The Writer's Life: On Being a Jill of All Trades

Either you do it yourself or you pay someone to do it for you, and sometimes both. That's pretty much the way it works these days.

What the heck am I talking about? Being a writer, of course. Way back when I was a naive, innocent little writer wannabe, I had some grandiose notions about sitting in front of my typewriter (yes, I'm that old) and punching out stories, novels, fabulous words strung one after another that people would just be dying to read. And not having to do anything else except sit in front of that typewriter. Ha.

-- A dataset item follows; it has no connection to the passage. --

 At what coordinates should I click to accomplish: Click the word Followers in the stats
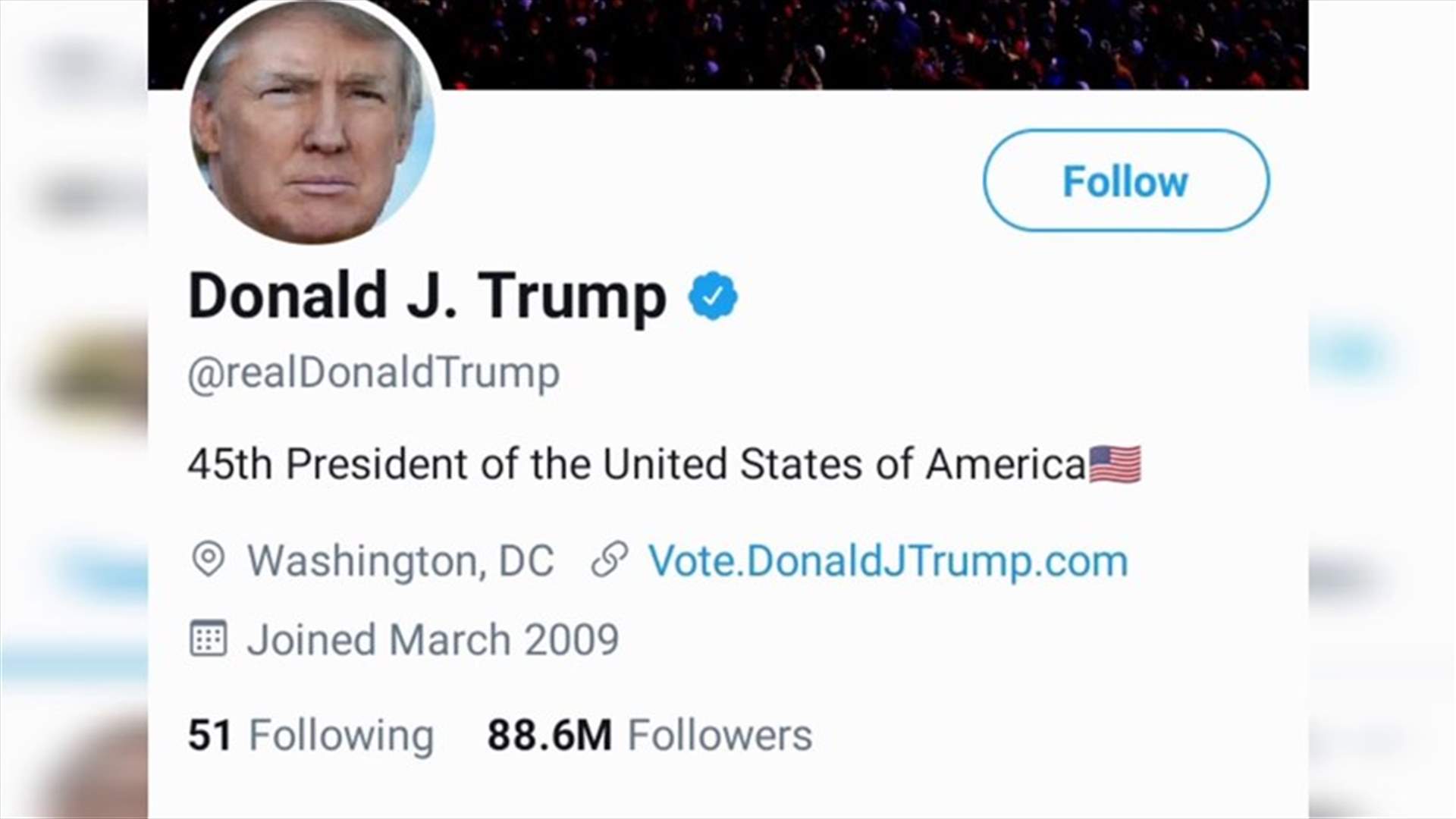[720, 736]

So I honed my craft. I read everything I could get my hands on, from wonderful fiction to how-to-write-a-great-novel books. I took workshops and classes. I wrote, edited, scrapped it, and wrote some more. Eventually I reached a place where I felt confident putting my work "out there" where others could see it and maybe, just maybe, want to read it.

My first two books, published way back in 2001 and 2003, were pretty easy from my end. I wrote them, even drew the illustrations for them, but the publisher took care of everything else, including handing me a tidy advance, editing the manuscript, doing all the marketing, and setting me up for interviews.

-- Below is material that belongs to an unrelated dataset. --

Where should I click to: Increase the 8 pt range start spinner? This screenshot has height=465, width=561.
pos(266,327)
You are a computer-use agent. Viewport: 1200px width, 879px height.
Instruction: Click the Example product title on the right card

But the Big World and the publishing world have changed a lot since then. The economy ain't what it used to be. Unless you're J.K. Rowling or a similar big name, there are no more advances to be had. Publishers are stretched as thin as other businesses. They do their best but there's only so much they can offer any more.

So when I published Ariadne's Thread in 2013, I knew I'd have to put a lot of effort into marketing the book myself in addition to what my awesome publisher did. And every book I've finished since then - a novel, another non-fiction title about Modern Minoan Paganism, and a coloring book - have been monumental tasks. I did all the writing and the art myself, as I had with previous books. But I typeset the manuscript myself, formatting the print and e-book editions (I also do this professionally for other authors, but somehow it's a drag doing it for my own work!). I paid and/or bartered for help with the editing and the covers. And then I took a deep breath and dove in to all the marketing.

No, I don't expect to be another J.K. Rowling, ever. But I'll never stop writing. And sometimes I find myself wishing I'd been born a few decades earlier, in a time when I might have had a chance to make a small but real living off my writing, niche though it is.

Yes, I know exactly how far wishful thinking will get me. But that's how the world is now compared to how it used to be. In just a decade and a half I've seen some big changes, and it's not going to get any easier. So I do my best to support my fellow authors just as they support me, and I remind myself that I do this because I love it, even if parts of it are very hard work.

And when budding writers ask me what they can do to break into the industry, I usually say, "Expect to work harder for this than you ever have for anything else." But then, that's what we writers do, because we have to. Because it's in our blood and our bones, and we can't do anything else.